INSTRUCTIONS FOR THE TASK: Using the listing below, retype only the lines from the line with "Click the Speicherverbrauch label" through the end, both ends included, and exclude the pictures.

DATA FOR THIS TASK:
▼
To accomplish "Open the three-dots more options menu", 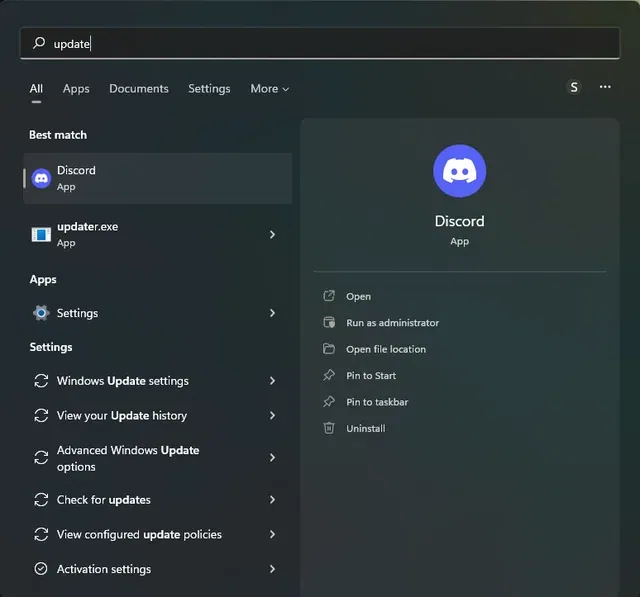I will 605,88.
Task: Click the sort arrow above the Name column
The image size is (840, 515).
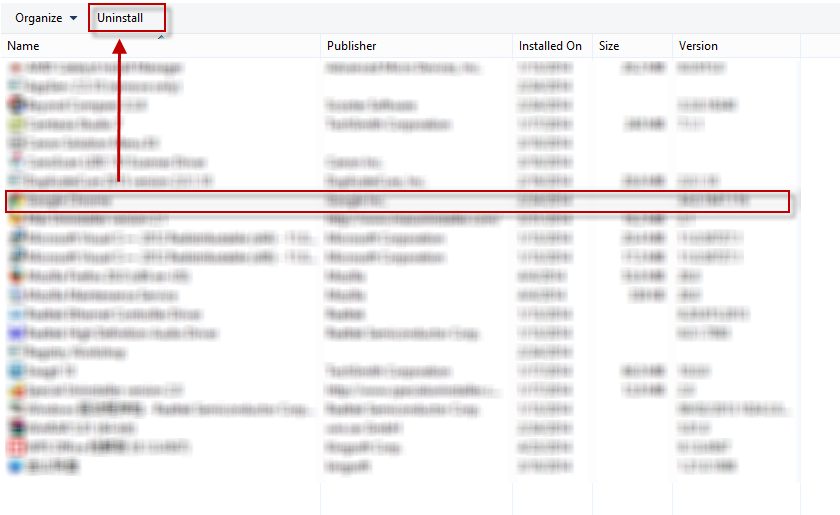Action: (162, 36)
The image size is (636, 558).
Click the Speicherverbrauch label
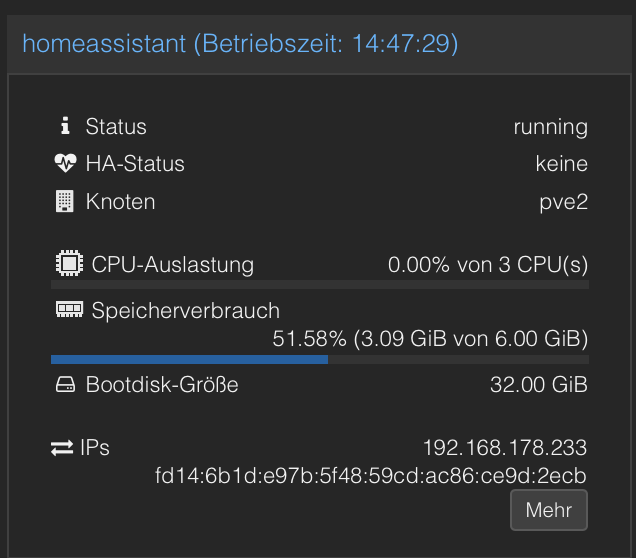pyautogui.click(x=186, y=311)
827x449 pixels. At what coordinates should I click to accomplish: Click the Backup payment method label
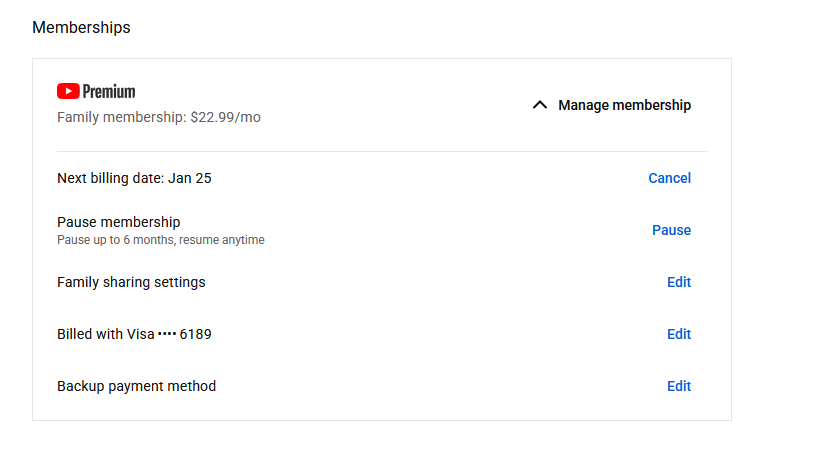coord(136,386)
▲
SOLUTION:
Click the Speicherverbrauch label
pyautogui.click(x=186, y=311)
827x449 pixels. At what coordinates should I click to accomplish: Click the Backup payment method label
coord(136,386)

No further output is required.